The political parties nominate their candidates for the 650 constituencies, tending to give the folk who they like those contests which are easier to win (known as ‘safe seats’). As a first step, we as citizens don’t choose who stands for election. Political parties do that.
The candidates then campaign, making more promises and commitments than they can keep track of. Many of these are sensible, many are not. Some are honest commitments, some are plain lies. My point? We are hit with an enormous firehose of information, both real and fake, scattered in hundreds of places … upon which we rely when voting.
Now, suppose our candidate wins the election. First, they cannot be removed from their job for at least four years. We cannot fire them if they don’t show up for work for a year. Further, the MP has practically no resources to deliver their promises or commitments, however caveated they were. MPs can shine a light on issues, dig into the public sector and expedite stuff. They have however almost no cash resources and don’t determine policy.
Their biggest influence is in selecting the Prime Minister, who in turn chooses the executive, the its priorities, policies, allocation of resources, top appointments … in effect, the MPs chose the person in charge.
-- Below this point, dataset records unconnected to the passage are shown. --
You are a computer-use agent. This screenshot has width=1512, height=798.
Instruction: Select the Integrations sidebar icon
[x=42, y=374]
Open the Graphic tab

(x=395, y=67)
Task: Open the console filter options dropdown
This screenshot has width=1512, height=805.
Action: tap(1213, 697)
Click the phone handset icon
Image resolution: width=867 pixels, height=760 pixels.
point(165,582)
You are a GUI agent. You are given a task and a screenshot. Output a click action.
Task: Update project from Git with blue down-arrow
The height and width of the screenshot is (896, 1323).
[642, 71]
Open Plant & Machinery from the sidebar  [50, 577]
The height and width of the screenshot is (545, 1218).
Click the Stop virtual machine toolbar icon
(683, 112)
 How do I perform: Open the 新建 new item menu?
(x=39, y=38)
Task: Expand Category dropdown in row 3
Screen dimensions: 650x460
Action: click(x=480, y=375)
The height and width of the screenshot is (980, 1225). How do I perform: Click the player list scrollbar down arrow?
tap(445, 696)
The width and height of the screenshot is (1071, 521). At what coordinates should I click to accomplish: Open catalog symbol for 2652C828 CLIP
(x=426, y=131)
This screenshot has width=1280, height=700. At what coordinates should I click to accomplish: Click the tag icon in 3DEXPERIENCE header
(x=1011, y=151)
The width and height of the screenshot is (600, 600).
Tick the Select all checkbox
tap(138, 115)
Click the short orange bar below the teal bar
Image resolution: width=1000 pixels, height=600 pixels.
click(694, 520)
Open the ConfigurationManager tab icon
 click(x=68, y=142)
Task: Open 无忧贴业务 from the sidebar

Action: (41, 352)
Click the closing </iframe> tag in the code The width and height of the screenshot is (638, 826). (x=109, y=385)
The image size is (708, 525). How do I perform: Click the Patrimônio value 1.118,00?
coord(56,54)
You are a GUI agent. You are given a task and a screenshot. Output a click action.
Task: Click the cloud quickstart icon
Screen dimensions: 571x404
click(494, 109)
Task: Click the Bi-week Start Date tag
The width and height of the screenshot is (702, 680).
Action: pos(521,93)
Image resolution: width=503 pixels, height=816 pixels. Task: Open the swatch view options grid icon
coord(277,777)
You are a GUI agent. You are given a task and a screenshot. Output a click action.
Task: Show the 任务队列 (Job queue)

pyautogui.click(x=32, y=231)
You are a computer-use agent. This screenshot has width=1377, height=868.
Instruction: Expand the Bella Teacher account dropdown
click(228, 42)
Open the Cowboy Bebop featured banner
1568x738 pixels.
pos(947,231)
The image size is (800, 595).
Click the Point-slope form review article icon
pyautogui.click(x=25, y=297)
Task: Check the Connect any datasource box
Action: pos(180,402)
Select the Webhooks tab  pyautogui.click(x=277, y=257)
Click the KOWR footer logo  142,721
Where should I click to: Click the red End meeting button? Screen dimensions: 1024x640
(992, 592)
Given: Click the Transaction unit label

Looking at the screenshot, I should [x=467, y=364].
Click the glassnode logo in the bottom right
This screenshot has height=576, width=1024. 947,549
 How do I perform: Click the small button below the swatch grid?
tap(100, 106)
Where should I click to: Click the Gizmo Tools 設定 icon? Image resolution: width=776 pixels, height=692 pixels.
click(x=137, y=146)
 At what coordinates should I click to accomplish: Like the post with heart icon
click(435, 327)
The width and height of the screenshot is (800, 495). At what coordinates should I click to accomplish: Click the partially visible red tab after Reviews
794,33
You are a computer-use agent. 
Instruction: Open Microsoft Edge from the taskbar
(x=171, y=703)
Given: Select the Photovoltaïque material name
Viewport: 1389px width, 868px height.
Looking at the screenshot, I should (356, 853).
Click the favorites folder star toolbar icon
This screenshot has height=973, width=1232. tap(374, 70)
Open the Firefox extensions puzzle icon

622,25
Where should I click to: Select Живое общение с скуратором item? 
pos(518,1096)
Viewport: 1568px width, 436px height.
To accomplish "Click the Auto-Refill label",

The MPs that got him in, now tow his line, partly to be rewarded with a favour or a fancy job in government.
It’s possible that the lucky MP’s role in the executive allows the opportunity to fulfill earlier promises … which in any case are forgotten before the next election and are not legally binding. An MP can promise tax cuts, be lucky to become the Chancellor of the Exchequer, and then raise taxes. Remember, the PM decides policy, priorities and resource allocation.
MPs from other parties, those that are not the PM’s, are not only essentially penniless but have no prospect of being in the executive, and thus are denied even the sliver of a possibility to fulfill their promises and commitments.
Democracy’s essence is power to the citizen body. It’s beyond a stretch to suggest that the British political system gives power to the people. If we’re holding a modicum of truth, we should recognise that the British people don’t drive their government. We don’t even own the government’s key objectives or priorities.
To this mess, let’s add some contemporary spice. Boris Johnson was elected by 23,716 of the citizen body. In other words, 0.03% of Britons voted him in. According to YouGov, 33% of Britons like him … which means 67% don’t, no doubt because he lied a lot during the Brexit campaign. And he’s now leading the government during one of its most constitutionally sensitive and impactful moments in centuries.
If this is modern democracy, we need to do some hard thinking.